QUATORZIÈME SERMON. POUR LA FÊTE DE SAINT CYPRIEN, MARTYR[2].

ANALYSE.—1. Saint Cyprien est louable dans le Seigneur.—2. Contre qui doit combattre un chrétien.—3. Contre les spectacles des païens.—4. Contre l’orgueil.—5. Nouvel éloge de saint Cyprien.

1. La grande solennité du bienheureux martyr qui nous rassemble ici exige que nous parlions dignement des mérites et de la gloire d’un si célèbre témoin. Une langue humaine pourrait sans doute suffire à publier ses vertus et sa gloire, s’il voulait lui-même faire son éloge. Toutefois, c’est plutôt par notre dévotion que par notre talent que nous le voulons bénir, ou plutôt bénir en lui le Seigneur ; oui, le Seigneur en lui, et lui dans le Seigneur. Or, tout à l’heure, nous avons entendu une parole du psaume qu’on nous lisait. « Tout notre « secours est dans le nom du Seigneur[3] », et cette parole, qui est le cri des martyrs, nous a dit ce qu’il y a pour eux dans le Seigneur. Or, si le nom du Seigneur est pour nous tous un secours, à combien plus forte raison l’est-il pour les martyrs ? À mesure que le combat est plus violent, le secours est plus nécessaire. Or, deux choses rendent plus étroite la voie des chrétiens : le mépris des plaisirs, et la patience dans la douleur. Tu es vainqueur, ô toi qui combats, si tu sais vaincre ce qui te plaît et ce qui t’effraie.

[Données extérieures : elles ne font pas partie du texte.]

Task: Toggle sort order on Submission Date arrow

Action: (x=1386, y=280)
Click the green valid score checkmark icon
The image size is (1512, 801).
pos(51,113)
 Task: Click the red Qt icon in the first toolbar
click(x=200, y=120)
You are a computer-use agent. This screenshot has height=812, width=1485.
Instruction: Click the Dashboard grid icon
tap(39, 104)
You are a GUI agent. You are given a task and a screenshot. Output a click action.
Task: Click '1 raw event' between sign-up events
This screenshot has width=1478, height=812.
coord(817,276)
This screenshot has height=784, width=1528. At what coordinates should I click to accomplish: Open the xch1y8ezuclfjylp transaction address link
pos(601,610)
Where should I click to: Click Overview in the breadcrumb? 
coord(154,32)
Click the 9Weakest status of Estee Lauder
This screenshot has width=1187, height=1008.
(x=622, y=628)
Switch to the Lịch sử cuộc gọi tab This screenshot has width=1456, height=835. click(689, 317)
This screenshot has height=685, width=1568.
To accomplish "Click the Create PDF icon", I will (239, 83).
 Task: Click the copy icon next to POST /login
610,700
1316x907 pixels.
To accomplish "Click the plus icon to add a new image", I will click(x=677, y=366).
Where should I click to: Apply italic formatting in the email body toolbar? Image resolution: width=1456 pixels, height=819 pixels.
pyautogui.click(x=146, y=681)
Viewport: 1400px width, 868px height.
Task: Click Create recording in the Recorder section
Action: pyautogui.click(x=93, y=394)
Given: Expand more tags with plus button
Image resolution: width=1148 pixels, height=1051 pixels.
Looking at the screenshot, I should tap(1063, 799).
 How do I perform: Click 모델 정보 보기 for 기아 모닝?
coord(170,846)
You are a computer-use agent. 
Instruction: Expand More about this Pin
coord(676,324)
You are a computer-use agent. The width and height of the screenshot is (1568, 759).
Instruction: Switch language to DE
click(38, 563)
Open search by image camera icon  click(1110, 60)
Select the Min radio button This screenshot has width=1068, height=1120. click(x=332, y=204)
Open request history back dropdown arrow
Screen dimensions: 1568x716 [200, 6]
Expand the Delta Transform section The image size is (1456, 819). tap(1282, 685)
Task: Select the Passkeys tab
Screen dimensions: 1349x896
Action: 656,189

Oui, tu es vainqueur, ô chrétien qui combats, si tu sais vaincre ce qui te plaît et ce qui t’effraie ; car, autre est ce qui plaît, et autre ce qui effraie. Mais maintenant c’est la gloire des martyrs qui est en cause. Célébrer les fêtes des martyrs est chose facile, mais le difficile est d’imiter leurs souffrances.

2. Deux choses, comme je le disais, contribuent à rendre étroite et petite la voie des chrétiens : le mépris des plaisirs, et la patience dans les souffrances. Tout homme qui combat doit donc savoir qu’il combat contre le monde entier, et que, dans sa lutte contre le monde entier, il est vainqueur du monde s’il parvient à vaincre ces deux choses. Qu’il triomphe de tout ce qui nous flatte, qu’il triomphe de tout ce qui nous menace. Car, tout plaisir est trompeur, toute souffrance n’a qu’un temps ; si donc tu veux entrer par la porte étroite, ferme les issues de la convoitise et de la crainte. Car c’est par elle que le tentateur cherche à renverser ton âme. La porte des convoitises nous tente par les promesses ;

  1. Mat. XX
  2. On lit dans le manuscrit fol, 36, p. 2 : « Autre sermon de saint Augustin, évêque ». – Du triple combat des chrétiens ; il s’élève avec force contre les spectacles des païens.